Lenalidomide is an immunomodulatory drug approved for maintenance treatment in newly diagnosed multiple myeloma, and it has been shown to improve progression-free survival (PFS) and, in several studies, overall survival. Nevertheless, the impact of prolonged treatment with lenalidomide on the kinetics of minimal residual disease (MRD) and its prognostic impact have not been studied in depth. To obtain better knowledge in this regard, we retrospectively analyzed 139 patients who received lenalidomide maintenance in real-world clinical practice and whose MRD levels were observed during the treatment period by multiparametric flow cytometry or next-generation sequencing with a sensitivity of at least 10−4. Lenalidomide maintenance correlated with an increased depth of the disease response, with 38.1% of patients achieving maximal response during maintenance.
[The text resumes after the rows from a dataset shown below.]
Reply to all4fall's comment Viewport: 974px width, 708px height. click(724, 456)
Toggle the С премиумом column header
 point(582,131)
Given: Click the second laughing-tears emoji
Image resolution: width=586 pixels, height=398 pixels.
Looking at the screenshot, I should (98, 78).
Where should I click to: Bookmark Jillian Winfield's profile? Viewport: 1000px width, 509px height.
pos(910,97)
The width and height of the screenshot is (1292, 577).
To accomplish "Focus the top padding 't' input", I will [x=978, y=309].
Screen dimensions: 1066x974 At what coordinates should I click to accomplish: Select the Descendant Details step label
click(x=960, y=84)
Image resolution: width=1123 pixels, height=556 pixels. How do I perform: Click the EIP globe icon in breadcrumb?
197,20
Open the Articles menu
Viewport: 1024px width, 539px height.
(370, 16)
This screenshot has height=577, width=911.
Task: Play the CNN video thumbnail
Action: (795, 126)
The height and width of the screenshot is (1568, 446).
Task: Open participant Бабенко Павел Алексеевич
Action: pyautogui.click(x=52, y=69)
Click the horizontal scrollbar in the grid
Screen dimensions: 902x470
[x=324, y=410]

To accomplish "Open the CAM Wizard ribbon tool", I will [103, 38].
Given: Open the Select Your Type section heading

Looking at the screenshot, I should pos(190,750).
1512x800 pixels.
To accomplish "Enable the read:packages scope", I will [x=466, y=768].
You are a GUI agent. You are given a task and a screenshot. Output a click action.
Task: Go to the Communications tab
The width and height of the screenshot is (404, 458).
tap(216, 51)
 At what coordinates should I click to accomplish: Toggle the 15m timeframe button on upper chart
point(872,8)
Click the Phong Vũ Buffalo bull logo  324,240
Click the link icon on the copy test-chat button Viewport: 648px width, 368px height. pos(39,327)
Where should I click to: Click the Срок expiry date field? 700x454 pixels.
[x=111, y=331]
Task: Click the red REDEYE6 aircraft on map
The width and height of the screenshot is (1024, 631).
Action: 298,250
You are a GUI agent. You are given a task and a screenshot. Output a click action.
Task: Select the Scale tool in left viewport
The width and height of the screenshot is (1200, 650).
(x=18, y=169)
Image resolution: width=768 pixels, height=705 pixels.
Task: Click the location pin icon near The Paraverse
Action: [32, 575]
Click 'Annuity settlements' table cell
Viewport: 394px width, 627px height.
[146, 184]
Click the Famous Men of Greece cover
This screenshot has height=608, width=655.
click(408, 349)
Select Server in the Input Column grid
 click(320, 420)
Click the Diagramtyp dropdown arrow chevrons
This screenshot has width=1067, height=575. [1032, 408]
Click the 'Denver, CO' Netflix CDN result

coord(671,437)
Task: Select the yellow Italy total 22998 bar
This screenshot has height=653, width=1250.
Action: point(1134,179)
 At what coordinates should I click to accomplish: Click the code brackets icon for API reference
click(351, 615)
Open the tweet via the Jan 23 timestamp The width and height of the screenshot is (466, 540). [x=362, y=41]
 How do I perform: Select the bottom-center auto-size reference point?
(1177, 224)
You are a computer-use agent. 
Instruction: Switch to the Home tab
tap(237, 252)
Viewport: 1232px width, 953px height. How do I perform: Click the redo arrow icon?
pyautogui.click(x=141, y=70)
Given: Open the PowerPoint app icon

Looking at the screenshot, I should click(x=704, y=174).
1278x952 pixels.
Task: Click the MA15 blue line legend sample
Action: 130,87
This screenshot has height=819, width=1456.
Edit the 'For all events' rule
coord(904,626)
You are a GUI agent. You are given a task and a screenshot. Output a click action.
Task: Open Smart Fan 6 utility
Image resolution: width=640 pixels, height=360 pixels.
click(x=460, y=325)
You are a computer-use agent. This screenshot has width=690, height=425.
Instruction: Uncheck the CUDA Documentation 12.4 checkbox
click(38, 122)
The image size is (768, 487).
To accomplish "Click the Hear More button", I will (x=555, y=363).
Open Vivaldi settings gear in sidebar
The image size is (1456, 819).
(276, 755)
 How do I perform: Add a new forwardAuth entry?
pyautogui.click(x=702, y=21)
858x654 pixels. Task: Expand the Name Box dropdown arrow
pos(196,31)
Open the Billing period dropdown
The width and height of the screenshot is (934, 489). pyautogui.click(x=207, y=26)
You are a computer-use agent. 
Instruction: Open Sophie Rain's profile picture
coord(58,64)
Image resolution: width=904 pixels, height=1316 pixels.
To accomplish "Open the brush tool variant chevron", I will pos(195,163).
Moreover, 34.3% of patients who were MRD positive after induction treatment achieved MRD-negative status during maintenance and ultimately had improved PFS. Sequential MRD assessments identified patients with progressively decreasing MRD levels who also had better PFS outcomes, compared with patients not showing a decreasing pattern of MRD. These results support the role of maintenance therapy, not only to sustain, but also to increase the depth of disease response with a PFS benefit. In addition, MRD monitoring during maintenance identifies patients with better prognosis and may help in their clinical management.